- _TO DO_
Repeat every entry exactly. Leave nothing out.

--------

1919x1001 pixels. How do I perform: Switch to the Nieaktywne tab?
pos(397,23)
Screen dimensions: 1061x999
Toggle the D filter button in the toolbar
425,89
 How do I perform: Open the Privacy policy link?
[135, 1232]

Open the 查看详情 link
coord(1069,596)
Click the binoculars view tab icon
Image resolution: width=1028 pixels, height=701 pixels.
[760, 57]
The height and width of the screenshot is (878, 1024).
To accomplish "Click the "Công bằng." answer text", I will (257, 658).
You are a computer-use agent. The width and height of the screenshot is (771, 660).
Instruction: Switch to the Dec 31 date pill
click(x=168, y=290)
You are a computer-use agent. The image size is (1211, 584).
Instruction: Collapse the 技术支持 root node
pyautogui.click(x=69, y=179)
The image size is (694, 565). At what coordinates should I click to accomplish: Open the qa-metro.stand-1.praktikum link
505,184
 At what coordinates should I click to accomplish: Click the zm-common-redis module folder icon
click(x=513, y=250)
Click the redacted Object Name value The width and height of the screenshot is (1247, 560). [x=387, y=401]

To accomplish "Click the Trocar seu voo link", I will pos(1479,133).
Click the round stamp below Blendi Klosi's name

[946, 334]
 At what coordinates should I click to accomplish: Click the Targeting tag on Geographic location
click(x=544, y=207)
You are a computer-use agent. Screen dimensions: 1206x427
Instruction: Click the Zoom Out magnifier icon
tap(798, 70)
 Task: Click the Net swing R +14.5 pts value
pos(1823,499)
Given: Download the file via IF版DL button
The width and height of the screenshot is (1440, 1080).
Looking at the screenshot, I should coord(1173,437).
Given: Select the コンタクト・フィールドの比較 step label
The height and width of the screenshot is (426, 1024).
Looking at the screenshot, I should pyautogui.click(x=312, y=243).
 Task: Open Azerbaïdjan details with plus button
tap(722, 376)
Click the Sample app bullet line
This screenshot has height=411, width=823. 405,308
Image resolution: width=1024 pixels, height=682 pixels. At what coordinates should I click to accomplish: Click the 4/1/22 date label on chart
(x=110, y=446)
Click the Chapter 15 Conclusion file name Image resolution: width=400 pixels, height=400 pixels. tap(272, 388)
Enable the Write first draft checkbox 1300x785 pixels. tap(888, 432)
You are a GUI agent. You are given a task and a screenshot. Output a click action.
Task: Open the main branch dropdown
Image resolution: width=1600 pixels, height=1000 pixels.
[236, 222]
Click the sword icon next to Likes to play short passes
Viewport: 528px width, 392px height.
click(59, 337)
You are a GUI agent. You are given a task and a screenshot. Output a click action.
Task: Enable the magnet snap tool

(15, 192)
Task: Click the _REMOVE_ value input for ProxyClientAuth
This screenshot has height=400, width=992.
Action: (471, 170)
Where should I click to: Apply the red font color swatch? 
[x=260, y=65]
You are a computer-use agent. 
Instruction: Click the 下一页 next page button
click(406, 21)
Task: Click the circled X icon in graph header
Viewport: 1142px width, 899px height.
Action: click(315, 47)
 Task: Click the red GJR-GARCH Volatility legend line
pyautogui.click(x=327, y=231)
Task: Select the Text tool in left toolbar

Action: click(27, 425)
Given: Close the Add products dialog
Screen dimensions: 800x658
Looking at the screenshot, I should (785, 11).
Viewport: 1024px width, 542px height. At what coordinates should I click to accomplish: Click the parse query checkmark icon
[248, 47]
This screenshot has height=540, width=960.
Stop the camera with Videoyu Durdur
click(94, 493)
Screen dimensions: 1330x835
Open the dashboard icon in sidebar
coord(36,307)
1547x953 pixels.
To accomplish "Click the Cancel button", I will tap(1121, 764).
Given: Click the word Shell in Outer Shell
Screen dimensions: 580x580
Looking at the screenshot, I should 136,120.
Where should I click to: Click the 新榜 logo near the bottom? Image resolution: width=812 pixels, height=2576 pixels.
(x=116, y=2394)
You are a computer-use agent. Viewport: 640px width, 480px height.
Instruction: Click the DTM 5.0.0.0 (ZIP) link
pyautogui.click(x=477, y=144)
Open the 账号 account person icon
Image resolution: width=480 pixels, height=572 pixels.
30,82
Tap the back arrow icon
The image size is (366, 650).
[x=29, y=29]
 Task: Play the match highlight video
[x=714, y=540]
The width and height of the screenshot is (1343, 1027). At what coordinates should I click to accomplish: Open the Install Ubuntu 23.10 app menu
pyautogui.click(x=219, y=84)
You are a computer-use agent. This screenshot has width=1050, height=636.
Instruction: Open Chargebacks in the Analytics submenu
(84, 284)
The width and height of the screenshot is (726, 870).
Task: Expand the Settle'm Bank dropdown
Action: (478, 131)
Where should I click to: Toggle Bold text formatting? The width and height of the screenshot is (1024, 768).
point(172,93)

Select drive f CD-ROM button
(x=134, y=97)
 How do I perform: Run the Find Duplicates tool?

--------

- _RESPONSE FOR THIS EXERCISE_
1919x1001 pixels. How do I perform: Switch to the Nieaktywne tab?
pos(397,23)
Screen dimensions: 1061x999
Toggle the D filter button in the toolbar
425,89
 How do I perform: Open the Privacy policy link?
[135, 1232]

Open the 查看详情 link
coord(1069,596)
Click the binoculars view tab icon
Image resolution: width=1028 pixels, height=701 pixels.
[760, 57]
The height and width of the screenshot is (878, 1024).
To accomplish "Click the "Công bằng." answer text", I will (257, 658).
You are a computer-use agent. The width and height of the screenshot is (771, 660).
Instruction: Switch to the Dec 31 date pill
click(x=168, y=290)
You are a computer-use agent. The image size is (1211, 584).
Instruction: Collapse the 技术支持 root node
pyautogui.click(x=69, y=179)
The image size is (694, 565). At what coordinates should I click to accomplish: Open the qa-metro.stand-1.praktikum link
505,184
 At what coordinates should I click to accomplish: Click the zm-common-redis module folder icon
click(x=513, y=250)
Click the redacted Object Name value The width and height of the screenshot is (1247, 560). [x=387, y=401]

To accomplish "Click the Trocar seu voo link", I will pos(1479,133).
Click the round stamp below Blendi Klosi's name

[946, 334]
 At what coordinates should I click to accomplish: Click the Targeting tag on Geographic location
click(x=544, y=207)
You are a computer-use agent. Screen dimensions: 1206x427
Instruction: Click the Zoom Out magnifier icon
tap(798, 70)
 Task: Click the Net swing R +14.5 pts value
pos(1823,499)
Given: Download the file via IF版DL button
The width and height of the screenshot is (1440, 1080).
Looking at the screenshot, I should coord(1173,437).
Given: Select the コンタクト・フィールドの比較 step label
The height and width of the screenshot is (426, 1024).
Looking at the screenshot, I should pyautogui.click(x=312, y=243).
 Task: Open Azerbaïdjan details with plus button
tap(722, 376)
Click the Sample app bullet line
This screenshot has height=411, width=823. 405,308
Image resolution: width=1024 pixels, height=682 pixels. At what coordinates should I click to accomplish: Click the 4/1/22 date label on chart
(x=110, y=446)
Click the Chapter 15 Conclusion file name Image resolution: width=400 pixels, height=400 pixels. tap(272, 388)
Enable the Write first draft checkbox 1300x785 pixels. tap(888, 432)
You are a GUI agent. You are given a task and a screenshot. Output a click action.
Task: Open the main branch dropdown
Image resolution: width=1600 pixels, height=1000 pixels.
[236, 222]
Click the sword icon next to Likes to play short passes
Viewport: 528px width, 392px height.
click(59, 337)
You are a GUI agent. You are given a task and a screenshot. Output a click action.
Task: Enable the magnet snap tool

(15, 192)
Task: Click the _REMOVE_ value input for ProxyClientAuth
This screenshot has height=400, width=992.
Action: (471, 170)
Where should I click to: Apply the red font color swatch? 
[x=260, y=65]
You are a computer-use agent. 
Instruction: Click the 下一页 next page button
click(406, 21)
Task: Click the circled X icon in graph header
Viewport: 1142px width, 899px height.
Action: click(315, 47)
 Task: Click the red GJR-GARCH Volatility legend line
pyautogui.click(x=327, y=231)
Task: Select the Text tool in left toolbar

Action: click(27, 425)
Given: Close the Add products dialog
Screen dimensions: 800x658
Looking at the screenshot, I should (785, 11).
Viewport: 1024px width, 542px height. At what coordinates should I click to accomplish: Click the parse query checkmark icon
[248, 47]
This screenshot has height=540, width=960.
Stop the camera with Videoyu Durdur
click(94, 493)
Screen dimensions: 1330x835
Open the dashboard icon in sidebar
coord(36,307)
1547x953 pixels.
To accomplish "Click the Cancel button", I will tap(1121, 764).
Given: Click the word Shell in Outer Shell
Screen dimensions: 580x580
Looking at the screenshot, I should 136,120.
Where should I click to: Click the 新榜 logo near the bottom? Image resolution: width=812 pixels, height=2576 pixels.
(x=116, y=2394)
You are a computer-use agent. Viewport: 640px width, 480px height.
Instruction: Click the DTM 5.0.0.0 (ZIP) link
pyautogui.click(x=477, y=144)
Open the 账号 account person icon
Image resolution: width=480 pixels, height=572 pixels.
30,82
Tap the back arrow icon
The image size is (366, 650).
[x=29, y=29]
 Task: Play the match highlight video
[x=714, y=540]
The width and height of the screenshot is (1343, 1027). At what coordinates should I click to accomplish: Open the Install Ubuntu 23.10 app menu
pyautogui.click(x=219, y=84)
You are a computer-use agent. This screenshot has width=1050, height=636.
Instruction: Open Chargebacks in the Analytics submenu
(84, 284)
The width and height of the screenshot is (726, 870).
Task: Expand the Settle'm Bank dropdown
Action: (478, 131)
Where should I click to: Toggle Bold text formatting? The width and height of the screenshot is (1024, 768).
point(172,93)

Select drive f CD-ROM button
(x=134, y=97)
 How do I perform: Run the Find Duplicates tool?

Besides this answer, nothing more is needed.